Fig. 3. Delayed but direct cytolytic capacity of NY-ESO-1_87–99/DR7 CD4 T cells against melanoma lines.

(A) Representative histogram of MHCII expression of a WT (light gray), IFN𝛾-treated (dark gray), and CIITA-transduced (black) tumor cell lines. FMO is shown as dashed line. (B) Cumulative analysis of ⁵¹Chromium release assays conducted with tumor cell lines transduced with CIITA, IFN𝛾 treated, or unmanipulated, pulsed or not with a specific peptide, and coincubated with PB (peripheral blood)–derived CD4 T cell clones. (C) Summary of the specific lysis obtained using a tumor cell line endogenously expressing NY-ESO-1 cocultured with PB-derived NY-ESO-1_87–99/DR7–specific CD4 T cell clones. Statistics were performed using nonparametric unpaired Kruskal-Wallis test (B) and matched-pairs signed-rank test (C). P values of <0.05 were considered statistically significant. (D) Single-cell tumor recognition assay using time-lapse imaging microscopy in picowell grids: Schematic illustration of the data analysis with deep learning approaches including the network training (1), video analysis for features extraction (2), and data screening and MFI analysis.
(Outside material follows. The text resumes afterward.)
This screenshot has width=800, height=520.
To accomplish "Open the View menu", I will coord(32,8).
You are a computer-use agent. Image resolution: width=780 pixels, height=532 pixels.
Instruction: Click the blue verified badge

DNN, deep neural network. (E to H) Fluorescently labeled CIITA–transduced tumor cell line pulsed with a specific peptide was cocultured with PB-derived NY-ESO-1_87–99/DR7 CD4 T cells in a PDMS picowell array. (E) Representative time series data at 0 and 20 hours of an enlarged view of two picowells showing CD4 T cells (blue), tumor cells (red), and the caspase-3/7 pathway reagent identifying cells undergoing apoptosis (green). (F) Cumulative analysis of average percentage of specific lysis, (G) real-time dynamic MFI of the tumor apoptosis, (H) the time of the lysis defined at a single cell level, and (I) time of the consecutive lytic events in wells with target cells outnumbering T cells. PB-derived NY-ESO-1_157–165 /A2 CD8 T cells were used as positive control. a.u., arbitrary units.